Task Recommended pool Reason
Sum of digits sum Target is additive
Max value in set max Target is extreme
Mean of features mean Target is average
Set classification max or sum Depends on discriminative features
Anomaly / outlier detection max Extreme elements drive decision
Cardinality estimation sum Sensitive to count
Point cloud classification max Robust to density variation
Population statistics mean Normalized aggregation

Pooling in Equivariant Layers

PermutationEquivariantLayer only supports 'sum' and 'max' (not 'mean'). This restriction comes from the theoretical form of Lemma 3 — see Deep Sets Theory for details.

from deepsets import PermutationEquivariantLayer

# OK
layer = PermutationEquivariantLayer(input_dim=16, output_dim=16, pool_type='max')

# Raises ValueError
layer = PermutationEquivariantLayer(input_dim=16, output_dim=16, pool_type='mean')

Final Pooling in DeepSetsEquivariant

When using DeepSetsEquivariant, there are two pooling parameters:

  • pool_type: pooling used inside each equivariant layer for global context broadcast
  • final_pool: optional pooling applied after all layers to collapse (B, M, D)(B, D)

These can be different:

from deepsets import DeepSetsEquivariant

model = DeepSetsEquivariant(
    input_dim=16,
    hidden_dims=[32, 32],
    output_dim=8,
    pool_type='max',       # max inside each equivariant layer
    final_pool='sum',      # sum to get invariant output
)

Practical Tips

Start with sum

For most regression tasks on sets, sum pooling converges fastest and achieves the lowest loss. Switch to max if you suspect the signal lives in extreme elements.

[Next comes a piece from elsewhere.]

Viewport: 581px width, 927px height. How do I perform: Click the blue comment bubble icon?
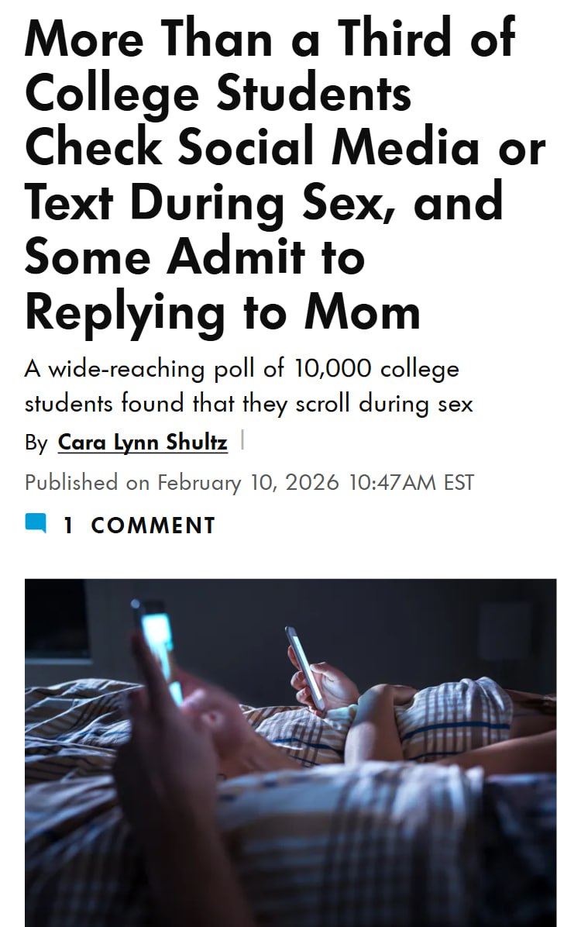pos(36,523)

Variable sizes → prefer mean

If your sets vary drastically in size (e.g., 2 to 200 elements), mean normalizes the pooled representation so the model doesn't need to learn a size correction.

When in doubt, compare all three

Training three models with identical architecture but different pool_type values is cheap and often reveals which inductive bias best matches your data.